● **Job**
Translate this sentence from the wargaming blog post below into Spanish: "The armies are both up and battle plans have been decided on."

One of the advantages of writing a blog is that I have a decade of posts not only recounting games and showing pictures but snatches of design discussions of varying merit. Somethings come and go, some things get invented and reinvented and too often forgotten, and somethings just keep coming back if one looks.  One thing I seem to periodically take a run at is designing a game which has it all, large armies of big figures in big units which has all the detail of the most complex games but which fits easily on a small table and can be played in an hour or two even when tired or all day with a crowd of players.

I blame my Old School introduction and fondness for reading low level memoirs when I can find them but if I were ever to achieve that contrary goal, turning lead to gold should be easy as my next trick.
The armies are both up and battle plans have been decided on.
When I played the game I was going to write up on Saturday, I enjoyed it but something niggled so I played it again then again focusing more on how the game played rather than on enjoying the story that was unfolding on the table. I like the look of the slightly larger units in the 6" squares but when paying careful attention I soon realized that the table wasn't big enough (functionally) to give sufficient manoeuvre  room to make an interesting game and that while units were wide enough to fill a square, they were thin enough in line that several times I discovered that I had moved a unit adjacent to an enemy unit without seeing it and that the units that should have been resolving close combat were either ignoring each other or planning to open fire at range 2 when they were already at 1.

The use of multi-stand figures and large squares also gave me an irresistible urge to play with formations and other of the things that were supposed to be below the level of the game and as a result I was not really focusing on my intended role as "General" but rather on being Brigadier and Colonel focused on the various details more than on the over all battle. The practice belied the stated intent that the player was General not every officer on the table.

That was  when I decided to go back and review more than a hundred Square Brigadier posts and as expected I found certain themes, issues and debates cropping up again and again with every major deviation from the original game eventually failing and forcing a  reboot or a turn to Old School rules for a simple but lengthy, tiring, game of tactics which I soon tire of.

Blue has stuck to their plan in a passive sort of way, but Red has flip flopped with the usual result.
At least I understand now that my urge to mount units on a single base is not really driven by aesthetics or  convenience but as a way to remove the urge to fiddle with formations which despite my best intentions, always leads me to increased attention to all of those tactical details that the rules are supposed to "factor in" so that player must focus on being the general.  `

I also stumbled on a post from late 2017 when I was working on my Great War centennial game that expresses my conclusion that the six inch grid was a failure because the squares there were too few squares for manoeuvre, even after expanding my table enough to hamper movement through my room and for all the same reasons I mentioned above as well as a few others and that I needed to go back to smaller grid squares when I got back from Huzzah! Oops.

Thus it was that I got out my 5" grid cloth and laid out this game and with my Oerburg games in mind, reorganized my 54's to simulate old Square Brigadier style units with 4 infantry or 3 cavalry on a single base.

● **Records supplied**
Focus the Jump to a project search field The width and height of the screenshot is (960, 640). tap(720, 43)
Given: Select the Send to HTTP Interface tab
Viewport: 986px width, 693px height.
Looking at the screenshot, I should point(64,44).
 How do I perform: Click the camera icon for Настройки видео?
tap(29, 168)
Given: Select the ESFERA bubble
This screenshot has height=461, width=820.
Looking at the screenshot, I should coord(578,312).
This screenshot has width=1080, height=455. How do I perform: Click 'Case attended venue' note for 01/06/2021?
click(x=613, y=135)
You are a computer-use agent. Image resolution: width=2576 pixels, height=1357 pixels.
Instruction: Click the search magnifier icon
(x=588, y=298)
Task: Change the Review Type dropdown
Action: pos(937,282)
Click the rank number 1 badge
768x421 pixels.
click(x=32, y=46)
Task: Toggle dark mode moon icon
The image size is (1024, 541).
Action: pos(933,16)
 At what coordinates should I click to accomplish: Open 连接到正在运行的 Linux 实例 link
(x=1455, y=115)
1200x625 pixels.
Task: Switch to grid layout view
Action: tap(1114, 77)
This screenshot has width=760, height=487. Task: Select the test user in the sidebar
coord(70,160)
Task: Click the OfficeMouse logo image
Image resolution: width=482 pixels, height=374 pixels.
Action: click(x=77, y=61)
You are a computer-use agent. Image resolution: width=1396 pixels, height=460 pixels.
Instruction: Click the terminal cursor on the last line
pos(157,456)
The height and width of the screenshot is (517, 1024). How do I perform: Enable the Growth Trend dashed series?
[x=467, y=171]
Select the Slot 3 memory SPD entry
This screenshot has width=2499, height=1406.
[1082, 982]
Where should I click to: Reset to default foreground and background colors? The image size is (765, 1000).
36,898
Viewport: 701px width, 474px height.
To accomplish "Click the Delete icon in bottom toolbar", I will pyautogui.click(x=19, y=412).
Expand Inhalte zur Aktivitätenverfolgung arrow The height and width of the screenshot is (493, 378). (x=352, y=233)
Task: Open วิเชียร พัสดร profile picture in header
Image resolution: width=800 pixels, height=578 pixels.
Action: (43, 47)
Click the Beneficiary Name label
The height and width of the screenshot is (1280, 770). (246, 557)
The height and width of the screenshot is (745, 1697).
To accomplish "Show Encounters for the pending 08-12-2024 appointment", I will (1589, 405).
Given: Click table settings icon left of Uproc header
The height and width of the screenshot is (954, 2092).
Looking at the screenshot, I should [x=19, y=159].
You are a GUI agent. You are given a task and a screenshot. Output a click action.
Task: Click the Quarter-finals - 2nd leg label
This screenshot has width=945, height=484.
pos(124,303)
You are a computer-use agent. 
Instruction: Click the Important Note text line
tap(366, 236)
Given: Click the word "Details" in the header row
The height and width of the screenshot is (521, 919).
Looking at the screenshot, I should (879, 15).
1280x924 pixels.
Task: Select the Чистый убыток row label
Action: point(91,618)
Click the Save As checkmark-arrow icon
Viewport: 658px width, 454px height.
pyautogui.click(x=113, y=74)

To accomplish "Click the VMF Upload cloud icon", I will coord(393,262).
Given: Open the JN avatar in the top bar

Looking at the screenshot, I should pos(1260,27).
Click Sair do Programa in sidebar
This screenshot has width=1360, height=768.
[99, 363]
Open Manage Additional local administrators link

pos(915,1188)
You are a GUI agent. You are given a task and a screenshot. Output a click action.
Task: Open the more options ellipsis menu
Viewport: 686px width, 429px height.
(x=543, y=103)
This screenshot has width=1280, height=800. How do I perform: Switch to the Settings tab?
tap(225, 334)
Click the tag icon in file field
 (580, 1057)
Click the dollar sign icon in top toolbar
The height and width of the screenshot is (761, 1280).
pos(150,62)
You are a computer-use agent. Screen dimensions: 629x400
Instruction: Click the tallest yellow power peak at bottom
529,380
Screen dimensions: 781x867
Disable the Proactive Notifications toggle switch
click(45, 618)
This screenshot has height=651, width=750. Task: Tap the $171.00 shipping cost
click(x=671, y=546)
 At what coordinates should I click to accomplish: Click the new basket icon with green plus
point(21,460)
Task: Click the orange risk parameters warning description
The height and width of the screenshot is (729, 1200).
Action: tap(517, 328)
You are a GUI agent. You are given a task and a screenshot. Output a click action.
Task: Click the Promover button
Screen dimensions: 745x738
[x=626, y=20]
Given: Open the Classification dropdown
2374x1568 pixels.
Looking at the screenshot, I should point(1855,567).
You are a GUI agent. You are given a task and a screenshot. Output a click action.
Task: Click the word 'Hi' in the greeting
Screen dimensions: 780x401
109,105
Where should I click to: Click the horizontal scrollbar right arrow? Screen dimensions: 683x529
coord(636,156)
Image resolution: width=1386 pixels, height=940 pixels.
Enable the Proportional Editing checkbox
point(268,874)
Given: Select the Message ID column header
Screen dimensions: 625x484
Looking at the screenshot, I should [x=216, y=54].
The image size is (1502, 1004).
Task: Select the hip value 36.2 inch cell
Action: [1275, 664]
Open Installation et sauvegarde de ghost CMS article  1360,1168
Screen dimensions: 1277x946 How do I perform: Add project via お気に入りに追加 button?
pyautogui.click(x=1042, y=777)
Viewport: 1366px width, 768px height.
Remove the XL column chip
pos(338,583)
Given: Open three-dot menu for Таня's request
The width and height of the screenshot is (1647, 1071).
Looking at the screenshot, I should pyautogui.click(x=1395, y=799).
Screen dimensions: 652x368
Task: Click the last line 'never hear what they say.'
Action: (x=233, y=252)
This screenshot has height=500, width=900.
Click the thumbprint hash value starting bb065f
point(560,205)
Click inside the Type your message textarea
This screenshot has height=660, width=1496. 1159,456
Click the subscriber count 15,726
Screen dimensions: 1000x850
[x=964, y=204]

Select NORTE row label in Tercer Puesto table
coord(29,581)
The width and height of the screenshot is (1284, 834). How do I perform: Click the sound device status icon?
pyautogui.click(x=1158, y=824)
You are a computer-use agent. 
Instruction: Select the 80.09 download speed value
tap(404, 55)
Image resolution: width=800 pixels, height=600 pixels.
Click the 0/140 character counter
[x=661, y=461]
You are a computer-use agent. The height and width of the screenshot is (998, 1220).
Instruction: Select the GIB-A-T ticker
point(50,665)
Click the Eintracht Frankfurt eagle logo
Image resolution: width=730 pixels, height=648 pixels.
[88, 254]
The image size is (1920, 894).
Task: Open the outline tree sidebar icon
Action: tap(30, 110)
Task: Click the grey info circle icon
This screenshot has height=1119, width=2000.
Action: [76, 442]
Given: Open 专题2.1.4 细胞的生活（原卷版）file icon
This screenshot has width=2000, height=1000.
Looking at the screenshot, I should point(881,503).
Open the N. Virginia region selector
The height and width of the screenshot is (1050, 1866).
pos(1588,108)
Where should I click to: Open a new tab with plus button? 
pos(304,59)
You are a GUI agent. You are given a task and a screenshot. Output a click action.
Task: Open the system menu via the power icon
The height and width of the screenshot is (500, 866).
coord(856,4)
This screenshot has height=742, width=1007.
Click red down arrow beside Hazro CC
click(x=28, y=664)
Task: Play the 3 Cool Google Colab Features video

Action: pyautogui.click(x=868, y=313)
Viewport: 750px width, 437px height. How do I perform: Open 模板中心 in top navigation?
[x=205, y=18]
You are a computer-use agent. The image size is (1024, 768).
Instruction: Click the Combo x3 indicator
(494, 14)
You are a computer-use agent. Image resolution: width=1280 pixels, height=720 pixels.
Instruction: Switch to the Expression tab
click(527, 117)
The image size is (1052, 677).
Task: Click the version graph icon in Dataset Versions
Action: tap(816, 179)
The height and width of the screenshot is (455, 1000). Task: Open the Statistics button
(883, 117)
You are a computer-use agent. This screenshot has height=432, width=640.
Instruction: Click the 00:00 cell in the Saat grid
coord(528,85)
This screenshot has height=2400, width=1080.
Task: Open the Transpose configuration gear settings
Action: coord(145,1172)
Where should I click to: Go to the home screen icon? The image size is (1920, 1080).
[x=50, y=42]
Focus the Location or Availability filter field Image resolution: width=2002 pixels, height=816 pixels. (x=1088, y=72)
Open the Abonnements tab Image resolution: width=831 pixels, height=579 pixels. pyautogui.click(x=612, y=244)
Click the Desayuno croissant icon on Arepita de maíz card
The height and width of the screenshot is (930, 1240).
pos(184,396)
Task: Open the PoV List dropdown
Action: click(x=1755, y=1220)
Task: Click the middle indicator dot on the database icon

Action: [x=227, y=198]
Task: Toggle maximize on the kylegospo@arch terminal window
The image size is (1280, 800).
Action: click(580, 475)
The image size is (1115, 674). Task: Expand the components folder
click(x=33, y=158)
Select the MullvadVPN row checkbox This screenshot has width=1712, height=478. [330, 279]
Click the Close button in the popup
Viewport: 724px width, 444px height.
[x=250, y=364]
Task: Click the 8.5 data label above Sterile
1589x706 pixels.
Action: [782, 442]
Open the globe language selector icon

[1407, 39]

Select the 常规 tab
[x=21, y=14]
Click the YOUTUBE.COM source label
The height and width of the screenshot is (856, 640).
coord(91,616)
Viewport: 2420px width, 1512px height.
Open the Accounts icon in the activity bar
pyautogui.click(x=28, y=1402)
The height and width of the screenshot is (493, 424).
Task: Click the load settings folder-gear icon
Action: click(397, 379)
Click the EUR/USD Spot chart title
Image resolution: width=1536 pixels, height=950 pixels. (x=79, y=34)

● **The completed task**
Ambos ejércitos ya están desplegados y se han decidido los planes de batalla.